How to make a neural net give position?

I understand how to do classification problems and starting to understand convolution networks which I think is the answer to some extent. I'm a bit confused on how to setup a network to give me the output position.

Let's say you have the position of the end point of noses for a data set with faces. To find the end point do you just do a 'classification' type problem where your output layer is something like 64x64 = 4096 points but if the nose is at point row 43 and column 20 of your grid you just set the output as all zero's except for at element 43*64 + 20 = 2772 where you set it equal to 1? Then just map it back to your image dimensions.
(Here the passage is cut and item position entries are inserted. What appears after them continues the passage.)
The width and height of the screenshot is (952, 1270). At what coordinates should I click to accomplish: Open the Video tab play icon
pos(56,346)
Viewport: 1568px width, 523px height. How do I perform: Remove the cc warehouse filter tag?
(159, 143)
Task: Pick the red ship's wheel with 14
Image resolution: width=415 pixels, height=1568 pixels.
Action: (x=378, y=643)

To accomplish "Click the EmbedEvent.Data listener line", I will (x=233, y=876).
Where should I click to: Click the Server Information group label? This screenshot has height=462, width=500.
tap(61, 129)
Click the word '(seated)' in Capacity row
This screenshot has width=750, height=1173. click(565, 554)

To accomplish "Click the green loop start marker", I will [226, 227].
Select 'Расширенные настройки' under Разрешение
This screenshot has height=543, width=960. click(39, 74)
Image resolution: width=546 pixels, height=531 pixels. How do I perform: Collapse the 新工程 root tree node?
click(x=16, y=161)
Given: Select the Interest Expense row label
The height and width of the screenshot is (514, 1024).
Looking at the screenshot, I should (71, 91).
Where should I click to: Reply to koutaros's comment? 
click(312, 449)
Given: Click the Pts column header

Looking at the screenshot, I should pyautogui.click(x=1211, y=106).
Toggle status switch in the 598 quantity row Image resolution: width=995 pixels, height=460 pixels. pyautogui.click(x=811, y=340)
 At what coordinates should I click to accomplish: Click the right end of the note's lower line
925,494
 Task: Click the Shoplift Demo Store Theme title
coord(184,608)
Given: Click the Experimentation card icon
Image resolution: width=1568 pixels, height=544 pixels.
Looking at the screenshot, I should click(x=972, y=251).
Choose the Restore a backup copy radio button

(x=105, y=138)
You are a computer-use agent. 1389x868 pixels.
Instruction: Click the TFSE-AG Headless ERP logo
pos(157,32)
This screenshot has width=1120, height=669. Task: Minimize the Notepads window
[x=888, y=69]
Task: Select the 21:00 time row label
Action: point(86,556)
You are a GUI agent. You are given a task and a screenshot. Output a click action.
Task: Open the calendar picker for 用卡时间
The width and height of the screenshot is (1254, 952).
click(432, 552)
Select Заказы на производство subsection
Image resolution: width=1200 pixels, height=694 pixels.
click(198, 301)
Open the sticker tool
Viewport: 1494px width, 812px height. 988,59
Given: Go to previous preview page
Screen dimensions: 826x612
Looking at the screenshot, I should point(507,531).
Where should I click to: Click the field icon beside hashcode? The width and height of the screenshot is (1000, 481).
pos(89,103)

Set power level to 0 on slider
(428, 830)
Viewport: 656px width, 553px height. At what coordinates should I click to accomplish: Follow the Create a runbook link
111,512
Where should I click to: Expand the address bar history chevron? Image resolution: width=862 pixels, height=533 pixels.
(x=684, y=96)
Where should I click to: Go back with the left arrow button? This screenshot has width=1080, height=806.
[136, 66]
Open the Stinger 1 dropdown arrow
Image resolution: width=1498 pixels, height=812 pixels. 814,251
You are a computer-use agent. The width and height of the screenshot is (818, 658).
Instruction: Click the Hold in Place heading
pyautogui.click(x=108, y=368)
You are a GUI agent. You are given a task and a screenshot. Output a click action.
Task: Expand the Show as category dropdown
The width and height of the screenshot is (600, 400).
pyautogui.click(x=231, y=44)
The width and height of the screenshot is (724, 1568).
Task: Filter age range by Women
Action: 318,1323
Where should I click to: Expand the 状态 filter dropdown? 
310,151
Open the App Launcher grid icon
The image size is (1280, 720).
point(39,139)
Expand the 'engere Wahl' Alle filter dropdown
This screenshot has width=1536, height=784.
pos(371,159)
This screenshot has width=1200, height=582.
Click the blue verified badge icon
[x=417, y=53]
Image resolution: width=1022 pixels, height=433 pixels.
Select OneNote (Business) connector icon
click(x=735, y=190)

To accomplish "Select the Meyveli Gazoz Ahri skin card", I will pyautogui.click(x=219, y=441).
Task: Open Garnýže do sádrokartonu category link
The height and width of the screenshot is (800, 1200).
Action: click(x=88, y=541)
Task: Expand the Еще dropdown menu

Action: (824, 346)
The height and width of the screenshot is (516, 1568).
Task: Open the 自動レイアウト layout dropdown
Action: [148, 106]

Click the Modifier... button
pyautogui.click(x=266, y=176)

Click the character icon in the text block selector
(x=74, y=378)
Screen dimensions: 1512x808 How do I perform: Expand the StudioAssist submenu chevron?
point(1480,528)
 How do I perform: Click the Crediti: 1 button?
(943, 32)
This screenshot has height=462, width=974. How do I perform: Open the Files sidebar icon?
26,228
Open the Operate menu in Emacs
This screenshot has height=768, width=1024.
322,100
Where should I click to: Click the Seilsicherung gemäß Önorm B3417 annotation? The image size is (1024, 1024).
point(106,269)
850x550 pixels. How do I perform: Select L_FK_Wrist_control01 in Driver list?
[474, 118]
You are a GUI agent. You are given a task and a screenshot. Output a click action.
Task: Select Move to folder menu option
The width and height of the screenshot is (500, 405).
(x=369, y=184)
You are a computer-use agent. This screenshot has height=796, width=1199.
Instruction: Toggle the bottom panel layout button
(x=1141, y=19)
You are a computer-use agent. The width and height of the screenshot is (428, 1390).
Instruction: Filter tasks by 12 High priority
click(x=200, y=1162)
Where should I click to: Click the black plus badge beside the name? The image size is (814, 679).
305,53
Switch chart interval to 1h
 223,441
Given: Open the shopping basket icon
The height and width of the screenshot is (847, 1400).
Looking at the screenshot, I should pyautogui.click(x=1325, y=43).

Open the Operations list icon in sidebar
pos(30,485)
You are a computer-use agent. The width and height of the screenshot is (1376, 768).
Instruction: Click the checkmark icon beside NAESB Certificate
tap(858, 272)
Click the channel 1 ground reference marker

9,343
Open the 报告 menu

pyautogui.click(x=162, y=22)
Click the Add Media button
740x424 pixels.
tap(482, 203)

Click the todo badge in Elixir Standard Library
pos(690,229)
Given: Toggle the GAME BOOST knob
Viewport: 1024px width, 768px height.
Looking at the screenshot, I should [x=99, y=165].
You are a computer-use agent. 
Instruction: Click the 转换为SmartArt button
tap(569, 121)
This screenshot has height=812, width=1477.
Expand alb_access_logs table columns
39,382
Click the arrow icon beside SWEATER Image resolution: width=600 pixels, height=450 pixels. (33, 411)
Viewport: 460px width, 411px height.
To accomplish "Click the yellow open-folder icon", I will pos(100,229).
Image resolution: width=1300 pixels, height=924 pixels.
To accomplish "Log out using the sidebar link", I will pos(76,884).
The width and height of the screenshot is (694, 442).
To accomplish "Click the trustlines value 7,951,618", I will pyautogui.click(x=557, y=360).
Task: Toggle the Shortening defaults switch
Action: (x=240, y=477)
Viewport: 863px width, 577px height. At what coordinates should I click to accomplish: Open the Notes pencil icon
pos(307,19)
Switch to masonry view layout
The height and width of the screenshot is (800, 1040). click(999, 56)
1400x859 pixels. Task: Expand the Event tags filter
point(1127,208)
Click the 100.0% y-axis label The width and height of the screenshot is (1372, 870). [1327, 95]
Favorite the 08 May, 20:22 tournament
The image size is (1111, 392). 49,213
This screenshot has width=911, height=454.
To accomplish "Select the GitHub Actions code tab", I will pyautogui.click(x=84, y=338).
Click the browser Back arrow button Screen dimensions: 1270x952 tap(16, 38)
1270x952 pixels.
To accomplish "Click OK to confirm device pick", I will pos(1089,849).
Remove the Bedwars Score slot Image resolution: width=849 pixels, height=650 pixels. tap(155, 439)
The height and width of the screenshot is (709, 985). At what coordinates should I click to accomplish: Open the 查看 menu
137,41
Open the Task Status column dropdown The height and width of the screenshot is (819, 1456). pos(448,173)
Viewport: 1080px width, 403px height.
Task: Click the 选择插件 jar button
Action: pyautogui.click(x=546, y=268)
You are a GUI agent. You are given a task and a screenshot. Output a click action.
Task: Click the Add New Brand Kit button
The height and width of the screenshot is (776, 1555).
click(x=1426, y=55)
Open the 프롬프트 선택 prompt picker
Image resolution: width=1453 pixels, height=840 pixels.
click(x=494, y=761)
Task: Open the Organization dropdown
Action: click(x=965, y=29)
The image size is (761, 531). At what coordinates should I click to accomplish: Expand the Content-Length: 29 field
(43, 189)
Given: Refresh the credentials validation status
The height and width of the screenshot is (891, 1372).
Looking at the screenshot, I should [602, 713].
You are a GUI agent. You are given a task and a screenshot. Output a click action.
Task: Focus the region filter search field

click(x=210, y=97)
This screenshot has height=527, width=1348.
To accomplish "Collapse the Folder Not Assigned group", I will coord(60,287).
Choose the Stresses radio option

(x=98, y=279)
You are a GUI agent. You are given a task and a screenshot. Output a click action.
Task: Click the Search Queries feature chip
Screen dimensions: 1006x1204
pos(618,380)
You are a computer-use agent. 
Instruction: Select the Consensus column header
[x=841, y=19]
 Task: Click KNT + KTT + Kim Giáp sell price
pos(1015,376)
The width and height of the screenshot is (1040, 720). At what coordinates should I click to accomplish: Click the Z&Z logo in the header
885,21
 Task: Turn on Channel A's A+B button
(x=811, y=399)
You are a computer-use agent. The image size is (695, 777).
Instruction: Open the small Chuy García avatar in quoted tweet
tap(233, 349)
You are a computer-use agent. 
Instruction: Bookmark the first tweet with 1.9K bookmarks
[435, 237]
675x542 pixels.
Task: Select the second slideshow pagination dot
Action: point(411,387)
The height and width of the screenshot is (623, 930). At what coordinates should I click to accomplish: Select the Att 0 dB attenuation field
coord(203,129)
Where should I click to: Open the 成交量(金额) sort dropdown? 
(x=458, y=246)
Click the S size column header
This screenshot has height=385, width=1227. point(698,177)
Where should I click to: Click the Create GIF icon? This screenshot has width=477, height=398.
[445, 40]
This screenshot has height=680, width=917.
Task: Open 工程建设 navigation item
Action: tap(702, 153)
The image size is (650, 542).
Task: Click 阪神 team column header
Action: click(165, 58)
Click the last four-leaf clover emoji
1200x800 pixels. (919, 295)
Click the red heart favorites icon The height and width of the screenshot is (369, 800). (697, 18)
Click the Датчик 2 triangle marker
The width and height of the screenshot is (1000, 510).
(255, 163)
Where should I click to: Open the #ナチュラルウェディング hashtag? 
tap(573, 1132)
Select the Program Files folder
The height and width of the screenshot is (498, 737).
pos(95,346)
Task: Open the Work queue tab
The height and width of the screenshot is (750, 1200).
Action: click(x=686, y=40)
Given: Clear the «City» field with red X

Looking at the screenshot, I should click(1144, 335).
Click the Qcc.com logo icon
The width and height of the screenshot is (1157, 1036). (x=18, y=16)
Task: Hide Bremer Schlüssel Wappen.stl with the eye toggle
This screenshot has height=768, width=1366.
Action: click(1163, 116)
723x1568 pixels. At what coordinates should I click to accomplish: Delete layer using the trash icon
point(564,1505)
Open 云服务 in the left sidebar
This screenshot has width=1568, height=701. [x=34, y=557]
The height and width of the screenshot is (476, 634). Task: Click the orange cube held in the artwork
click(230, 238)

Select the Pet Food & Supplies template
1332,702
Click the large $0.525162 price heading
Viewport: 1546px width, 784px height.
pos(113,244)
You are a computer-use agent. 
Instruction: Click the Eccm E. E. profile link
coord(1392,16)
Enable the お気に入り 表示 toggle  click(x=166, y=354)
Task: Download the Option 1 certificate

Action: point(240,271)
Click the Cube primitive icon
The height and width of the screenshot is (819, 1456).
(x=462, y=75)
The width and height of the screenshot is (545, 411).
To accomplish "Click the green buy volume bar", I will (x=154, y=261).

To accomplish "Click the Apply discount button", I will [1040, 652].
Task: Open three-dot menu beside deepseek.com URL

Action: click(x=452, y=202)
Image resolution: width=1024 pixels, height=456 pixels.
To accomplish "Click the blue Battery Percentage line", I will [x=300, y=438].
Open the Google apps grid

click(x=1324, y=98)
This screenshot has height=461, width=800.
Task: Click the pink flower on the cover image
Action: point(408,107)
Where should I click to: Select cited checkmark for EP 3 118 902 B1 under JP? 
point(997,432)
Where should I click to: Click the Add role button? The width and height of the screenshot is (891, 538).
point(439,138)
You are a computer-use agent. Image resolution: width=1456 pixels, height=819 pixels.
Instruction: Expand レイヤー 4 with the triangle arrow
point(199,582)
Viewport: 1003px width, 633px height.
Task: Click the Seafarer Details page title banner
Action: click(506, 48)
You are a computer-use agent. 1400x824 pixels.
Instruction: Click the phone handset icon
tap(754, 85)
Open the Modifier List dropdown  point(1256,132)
I can't find much info on how this part of identification works and this is my best guess. I'm working towards a project at the second with this methodology, but it is going to be a lot of work and want to know if I'm at least on the right track. This seems to be a solved problem, but I just can't seem to find how people do this.

Solution

Although what you describe could feasibly work, generally neural networks (convolutional and otherwise) are not used to determine the position of a feature in an image. In particular, Convolutional Neural Networks (CNNs) are specifically designed to be translation invariant so that they will detect features regardless of their position in the input image - this is sort of the inverse of what you're looking for.

One common and effective solution for the kind of problem you're describing is a cascade classifier. They have some limitations, but for the kind of application you're describing, it would probably work quite well. In particular, cascade classifiers are designed to provide good performance owing to the staged approach in which most sections of the input image are very quickly dismissed by the first couple stages.

Don't get me wrong, it may be interesting to experiment with using the approach you described; just be aware that it may prove difficult to get it to scale well.